3.如权利要求1或2所述cDNA的特异性分子标签在cDNA建库中的应用。
4.如权利要求1或2所述cDNA的特异性分子标签在利用转座酶打断的cDNA建库中的应用。
5.一种利用转座酶打断的cDNA建库方法,其特征在于,包括如下步骤:
1)分离单细胞,将单细胞裂解后释放总RNA;以mRNA为模板、权利要求1或2所述特异性分子标签为引物逆转录合成第一链cDNA,所述特异性分子标签加在第一链cDNA的5’端,且在逆转录过程中,利用逆转录酶的模板转换活性在第一链cDNA的3’端加上一段接头序列,该接头序列与如SEQ ID NO.1所示的通用引物序列相同;以第一链cDNA为模板,以如SEQ ID NO.1所示的通用引物序列为引物通过PCR扩增合成带所述特异性分子标签的全长cDNA,并进行纯化;
2)将步骤1)所得全长cDNA与转座酶包埋复合物进行孵育,完成cDNA片段化和加接头;其中,所述转座酶包埋复合物包括转座酶和退火接头;
3)使用上游引物N7和下游引物N5对步骤2)所得的片段化产物进行PCR扩增,富集cDNA的5’端;其中,上游引物N7的序列如SEQ ID NO.4所示,下游引物N5的序列如SEQ ID NO.5所示;
4)对步骤3)所得PCR扩增产物进行纯化,获得带所述特异性分子标签的cDNA的5’端文库。

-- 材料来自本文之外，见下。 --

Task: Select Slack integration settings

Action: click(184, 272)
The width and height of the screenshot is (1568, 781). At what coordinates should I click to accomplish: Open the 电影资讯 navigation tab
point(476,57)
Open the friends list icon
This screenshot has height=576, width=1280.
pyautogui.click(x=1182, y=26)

6.根据权利要求5所述的利用转座酶打断的cDNA建库方法,其特征在于,步骤2)中,所述转座酶包埋复合物中的退火接头的核苷酸序列如SEQ ID NO.6所示;所述的转座酶为Tn5家族转座酶。
7.根据权利要求5或6所述的利用转座酶打断的cDNA建库方法,其特征在于,步骤2)中,所述的cDNA片段化和加接头方法包括:配制反应混合液:权利要求5或6所述转座酶包埋复合物3-7μl,转座酶反应缓冲液4-8μl;将全长cDNA与反应混合液混合,用移液器吹打混匀;在PCR仪中50-58℃反应10-15min。